Don Sciortino

di Don Sciortino

Don Antonio Sciortino è il direttore responsabile di Famiglia Cristiana. In questo blog affronterà le tematiche riguardanti la famiglia e le questioni sociali, dalla disoccupazione, all'immigrazione all’impegno dei cristiani.

 
14
feb

Il lavoro e la domenica

Di fronte alla crisi economica si diffonde la convinzione che dobbiamo lavorare di più. Se questa ipotesi è auspicabile per i tanti (troppi) disoccupati, precari e cassaintegrati, lo stesso non può dirsi per padri e madri che, già ora, hanno poco tempo da dedicare a sé stessi e alla famiglia. Si dice che il lavoro nobilita l’uomo, ma perché sia vero occorre realizzarsi anche al di fuori di esso. Il lavoro è uno strumento, non il fine della vita. Alcuni tragici fatti di cronaca di madri che, nella fretta, hanno dimenticato i figli in macchina, evidenziano che c’è qualcosa che non va nei nostri ritmi. Altro che lavorare la domenica! Dobbiamo ripensare il lavoro quotidiano. Giustamente si parla di equa distribuzione delle ricchezze. Ma, forse, è bene parlare anche di equa distribuzione del lavoro. Così, chi ne è privo potrà finalmente averlo. Chi ne ha troppo alleggerirà il suo peso.

Stefano G.

Più che il lavoro in sé, dobbiamo mettere in discussione i nostri stili di vita. O, meglio, che tipo di società vogliamo costruire. E con quali valori a fondamento. Se il nostro obiettivo è il consumismo, da realizzare a ogni costo, ogni scelta è giustificabile. Anche quella che ci opprime. Ma se vogliamo costruire una società a misura umana, che non degradi le persone, come fossero oggetti o semplici ingranaggi di un meccanismo economico, allora le scelte da fare sono altre. E con coraggio. Sono quelle che anche tu suggerisci, caro Stefano. Perché il lavoro sia un mezzo per vivere e realizzarsi. Non una schiavitù. Tra l’altro, è dimostrato che dove c’è armonia tra esigenze lavorative e quelle familiari, la resa economica è superiore.

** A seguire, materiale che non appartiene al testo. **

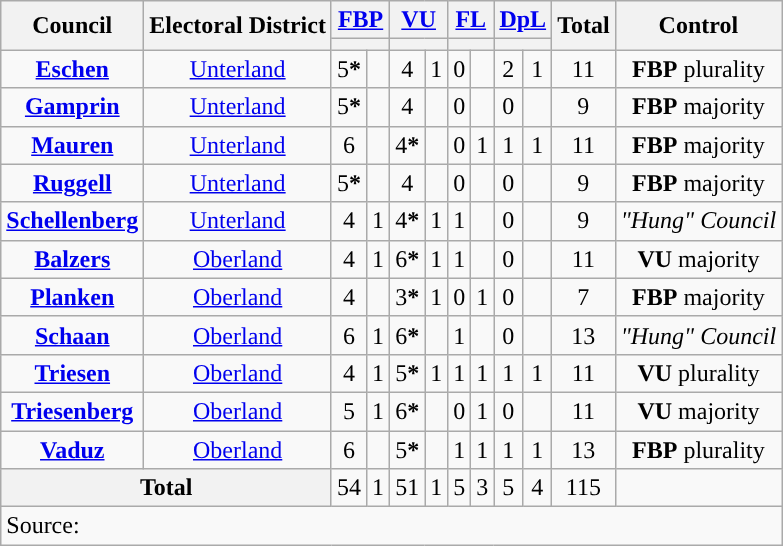
Balzers (72, 259)
Triesen (72, 373)
Control (698, 26)
Gamprin (72, 107)
VU plurality (698, 373)
Vaduz (72, 449)
Schaan (72, 335)
FL (471, 20)
DpL (523, 20)
Triesenberg (72, 411)
Planken (72, 297)
3* (408, 297)
54 (348, 488)
2 (508, 69)
Eschen (72, 69)
115 (584, 488)
7 (584, 297)
Council (72, 26)
Electoral District (238, 26)
Source: (392, 526)
3 (482, 488)
51 (408, 488)
Ruggell (72, 183)
VU (419, 20)
Mauren (72, 145)
FBP (360, 20)
Schellenberg (72, 221)
Determine the [x, y] coordinate at the center of the cell enclosing the given text.  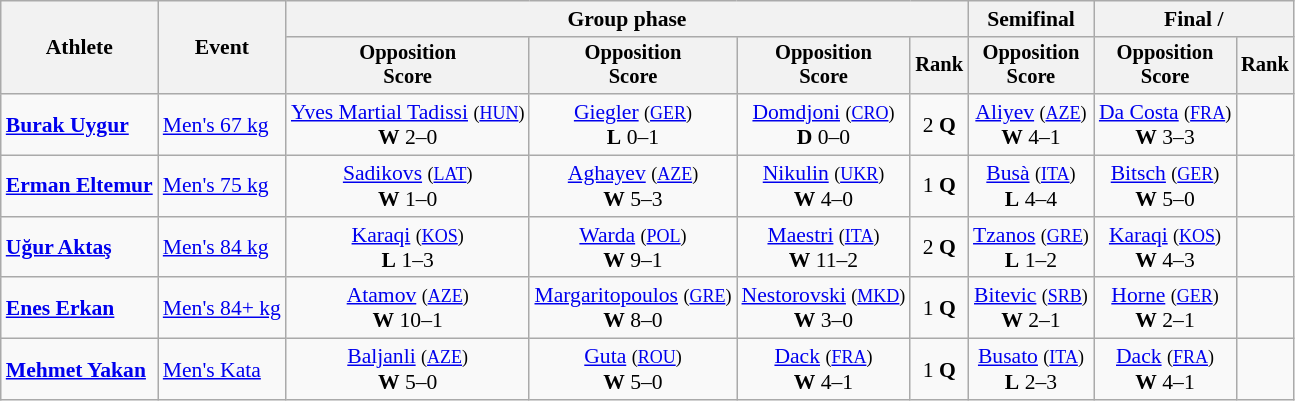
Sadikovs (LAT) W 1–0 [408, 186]
Men's 67 kg [222, 124]
Atamov (AZE) W 10–1 [408, 308]
Da Costa (FRA) W 3–3 [1165, 124]
Mehmet Yakan [80, 370]
Nestorovski (MKD) W 3–0 [823, 308]
Karaqi (KOS) W 4–3 [1165, 248]
Bitsch (GER) W 5–0 [1165, 186]
Tzanos (GRE) L 1–2 [1031, 248]
Athlete [80, 48]
Domdjoni (CRO) D 0–0 [823, 124]
Karaqi (KOS) L 1–3 [408, 248]
Guta (ROU) W 5–0 [632, 370]
Final / [1194, 19]
Men's 84 kg [222, 248]
Warda (POL) W 9–1 [632, 248]
Giegler (GER) L 0–1 [632, 124]
Baljanli (AZE) W 5–0 [408, 370]
Aliyev (AZE) W 4–1 [1031, 124]
Margaritopoulos (GRE) W 8–0 [632, 308]
Semifinal [1031, 19]
Erman Eltemur [80, 186]
Nikulin (UKR) W 4–0 [823, 186]
Horne (GER) W 2–1 [1165, 308]
Group phase [627, 19]
Yves Martial Tadissi (HUN) W 2–0 [408, 124]
Men's 75 kg [222, 186]
Men's Kata [222, 370]
Event [222, 48]
Busato (ITA) L 2–3 [1031, 370]
Busà (ITA) L 4–4 [1031, 186]
Bitevic (SRB) W 2–1 [1031, 308]
Burak Uygur [80, 124]
Maestri (ITA) W 11–2 [823, 248]
Men's 84+ kg [222, 308]
Uğur Aktaş [80, 248]
Enes Erkan [80, 308]
Aghayev (AZE) W 5–3 [632, 186]
Scan for the cell matching the given text and deliver its [X, Y] coordinate at center. 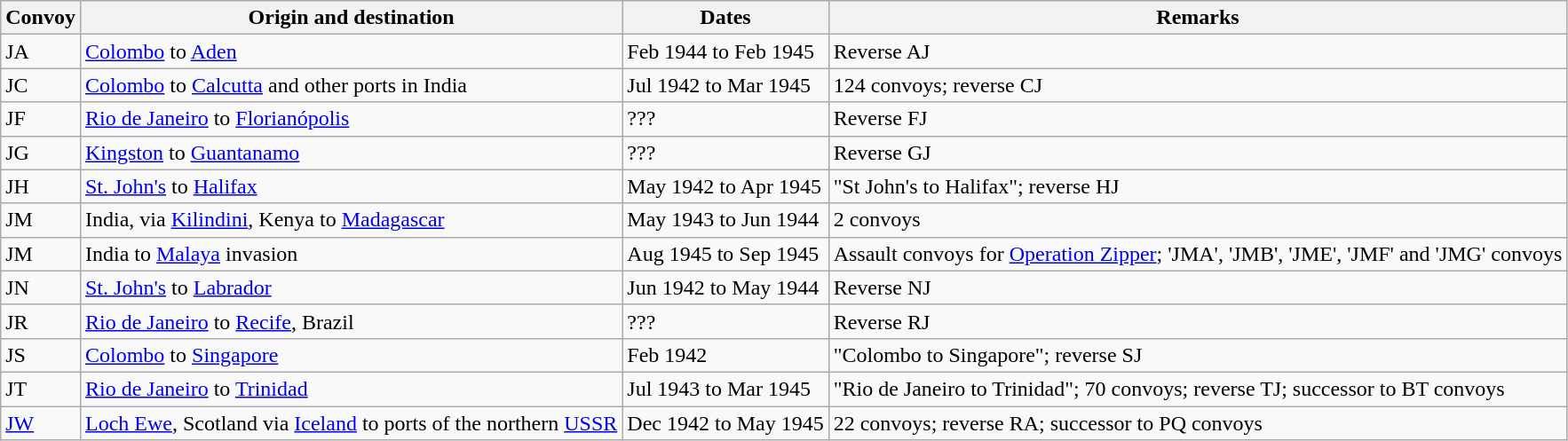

Pubblicato il 14 febbraio 2012 - Commenti (0)
06
feb

Consumismo e crisi economica

Da lettrice accanita, anzitutto, complimenti per la rivista. Nella mia vita sono stata abituata a vedere sempre il bicchiere mezzo pieno e non mezzo vuoto. Di fronte alla grave crisi che, in questi giorni, è sfociata negli scioperi di camionisti, tassisti, pescatori, avvocati... mi sono chiesta: «Se non ho la benzina nella macchina, se il supermercato non è fornito, sarò capace di sopravvivere?». Oggi, il mondo ci obbliga a vestire all’ultima moda, ad avere tutte le novità tecnologiche. Forse, sarebbe meglio riscoprire la sobrietà dei nostri nonni, che vivevano bene senza telefonino, Tv, auto. Non abbiamo saputo far fruttare al meglio le novità che la tecnologia ci ha messo a disposizione. Ne abbiamo abusato. Sono diventati una malattia. Ora siamo dipendenti da Internet e dalla posta elettronica. Un ritorno al “passato” può farci apprezzare il “presente”. Come per una torta fatta in casa dalla mamma rispetto a quella del supermercato. Quando dico in giro che non sono andata in vacanza, tutti mi guardano come fossi una mosca bianca. Ma, forse, sono mosche bianche anche quelli che la domenica non vanno al centro commerciale a fare la spesa, ma si sacrificano per gli altri. O passano il pomeriggio al parco giochi coi figli. Cose che aiutano non solo il fisico, ma anche lo spirito.
M.T.

La crisi e i tentativi in atto per superarla mettono a nudo non solo i nostri stili di vita, che sono stati al di sopra delle possibilità economiche, ma anche il modello di società che vogliamo costruire. Se economia e finanza sono finalizzate solo al profitto e al consumo, i rischi di una società poco umana sono alti. Se i provvedimenti sono a misura di famiglia, allora un altro mondo è possibile. Più sano e solidale. Più coeso e vivibile. Ma c’è anche un vero guadagno economico. Il consumismo non è la soluzione di questa crisi. Ne è la malattia, che l’ha originata. L’economia senza etica ha conseguenze disastrose. Il rispetto della legalità, invece, ha anche un ritorno economico. La crisi che ci costringe a fare delle scelte può rivelarsi un’opportunità per cambiare modelli di vita e di società. Forse, una maggiore sobrietà può liberarci dalla schiavitù dei bisogni indotti. Spesso non necessari. O dall’essere succubi della tecnologia e dei suoi ritrovati. Oggi, si può essere obesi e bulimici non solo di cibo, ma anche di Internet, Rete e Web.